What the task asks: Please give every line of the items below as a numbered list, skipping blank lines and leaving out the pictures.

Target position records:
——

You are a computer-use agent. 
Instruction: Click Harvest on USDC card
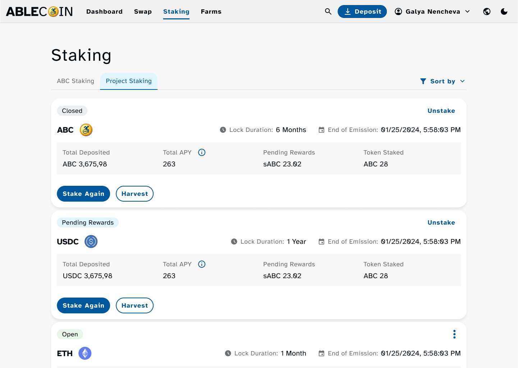(x=134, y=305)
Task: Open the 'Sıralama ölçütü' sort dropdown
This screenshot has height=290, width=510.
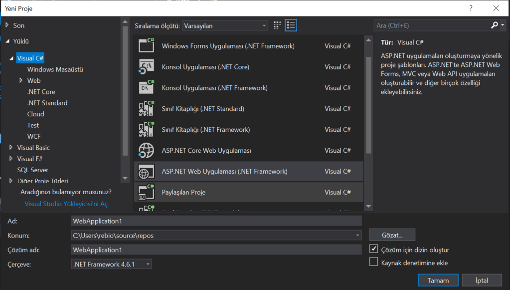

——

Solution to this exercise:
1. You are a computer-use agent. 
2. Instruction: Click Harvest on USDC card
3. (x=134, y=305)
4. Task: Open the 'Sıralama ölçütü' sort dropdown
5. This screenshot has height=290, width=510.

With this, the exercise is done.